Capello Astrid, Moons Leon M G, Van de Winkel Anouk, Siersema Peter D, van Dekken Herman, Kuipers Ernst J, Kusters Johannes G
Department of Gastroenterology and Hepatology, Erasmus Universiry Medical Center, Rotterdam, The Netherlands.
Am J Gastroenterol. 2008 Jun;103(6):1510-6. doi: 10.1111/j.1572-0241.2008.01908.x. Epub 2008 May 28.
Barrett's esophagus (BE) is a premalignant condition of the esophagus. It is a consequence of mucosal injury from chronic gastroesophageal reflux in which bile acids are an important toxic component. The farnesoid X receptor (FXR) is a nuclear receptor involved in the regulation of bile acid synthesis, transport, and absorption. FXR activation is also involved in the induction of the innate immune response. This suggests that FXR is involved in the pathogenesis and the inflammation seen in BE.
mRNA levels of FXR and the FXR-regulated genes, ileal bile acid-binding protein (IBABP), small heterodimer partner (SHP), and chemokines interleukin (IL)-8 and macrophage inflammatory protein 3 alpha (MIP3 alpha), were determined by real time-polymerase chain reaction (RT-PCR). Protein expression was determined by immunohistochemistry.
FXR was not expressed in squamous epithelium of healthy subjects (N = 7), but was present in both squamous and columnar epithelium of BE patients. Compared to the squamous epithelium of BE patients, their columnar epithelium displayed a 2.3-fold (P= 0.02) increase in FXR mRNA. Also, IBABP (2.2-fold; P= 0.0029), SHP (2.7-fold; P= 0.007), IL-8 (1.5-fold; P= 0.04), and MIP3 alpha (1.7-fold; P= 0.019) transcription levels were increased. Exposure of esophageal cell line TE7 to deoxycholic acid (DCA) resulted in a similar induction. The induction was abolished by the FXR antagonist guggulsterone.
Expression levels of the bile acid receptor FXR, the bile acid metabolism genes IBABP and SHP, and the chemokines IL-8 and MIP3 alpha are increased in Barrett's epithelium. The in vitro induction of FXR by DCA suggests that bile acids can actively induce the inflammatory response in BE by recruiting immune cells.

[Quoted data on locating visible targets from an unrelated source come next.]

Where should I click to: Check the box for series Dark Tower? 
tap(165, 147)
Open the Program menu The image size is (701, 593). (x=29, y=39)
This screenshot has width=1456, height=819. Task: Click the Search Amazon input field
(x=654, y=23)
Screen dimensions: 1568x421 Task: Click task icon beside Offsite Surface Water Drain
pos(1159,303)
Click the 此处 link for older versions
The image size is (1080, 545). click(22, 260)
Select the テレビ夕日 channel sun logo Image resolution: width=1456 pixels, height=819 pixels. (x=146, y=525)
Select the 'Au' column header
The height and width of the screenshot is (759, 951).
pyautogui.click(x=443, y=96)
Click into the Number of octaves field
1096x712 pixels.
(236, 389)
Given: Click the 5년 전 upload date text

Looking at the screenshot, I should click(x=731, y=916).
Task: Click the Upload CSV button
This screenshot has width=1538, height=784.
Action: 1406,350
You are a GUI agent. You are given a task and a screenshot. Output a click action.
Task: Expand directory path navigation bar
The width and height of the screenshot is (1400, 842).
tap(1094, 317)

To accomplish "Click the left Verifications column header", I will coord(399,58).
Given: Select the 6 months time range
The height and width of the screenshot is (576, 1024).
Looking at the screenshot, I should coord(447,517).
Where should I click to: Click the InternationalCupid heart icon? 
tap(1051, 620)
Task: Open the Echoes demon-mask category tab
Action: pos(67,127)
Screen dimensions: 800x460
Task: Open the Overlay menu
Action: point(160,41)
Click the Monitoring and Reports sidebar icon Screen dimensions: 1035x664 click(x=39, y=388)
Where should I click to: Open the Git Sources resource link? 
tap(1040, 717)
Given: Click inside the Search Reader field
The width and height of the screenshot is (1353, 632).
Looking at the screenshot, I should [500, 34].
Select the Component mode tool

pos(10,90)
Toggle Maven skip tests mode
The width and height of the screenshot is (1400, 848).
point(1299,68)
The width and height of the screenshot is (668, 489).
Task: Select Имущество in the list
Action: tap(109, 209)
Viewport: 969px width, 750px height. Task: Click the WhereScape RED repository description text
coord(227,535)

巴雷特食管(BE)是食管的一种癌前病变。它是慢性胃食管反流导致黏膜损伤的结果,其中胆汁酸是重要的毒性成分。法尼酯X受体(FXR)是一种核受体,参与胆汁酸的合成、转运和吸收调节。FXR激活还参与先天免疫反应的诱导。这表明FXR参与了BE的发病机制和炎症过程。
通过实时聚合酶链反应(RT-PCR)测定FXR及FXR调节基因、回肠胆汁酸结合蛋白(IBABP)、小异二聚体伴侣(SHP)以及趋化因子白细胞介素(IL)-8和巨噬细胞炎性蛋白3α(MIP3α)的mRNA水平。通过免疫组织化学测定蛋白表达。
FXR在健康受试者(N = 7)的鳞状上皮中未表达,但在BE患者的鳞状上皮和柱状上皮中均有表达。与BE患者的鳞状上皮相比,其柱状上皮中FXR mRNA增加了2.3倍(P = 0.02)。此外,IBABP(2.2倍;P = 0.0029)、SHP(2.7倍;P = 0.007)、IL-8(1.5倍;P = 0.04)和MIP3α(1.7倍;P = 0.019)的转录水平也增加。食管细胞系TE7暴露于脱氧胆酸(DCA)导致类似的诱导作用。FXR拮抗剂孕二烯酮可消除这种诱导作用。
胆汁酸受体FXR、胆汁酸代谢基因IBABP和SHP以及趋化因子IL-8和MIP3α在巴雷特上皮中的表达水平升高。DCA在体外对FXR的诱导表明,胆汁酸可通过募集免疫细胞在BE中积极诱导炎症反应。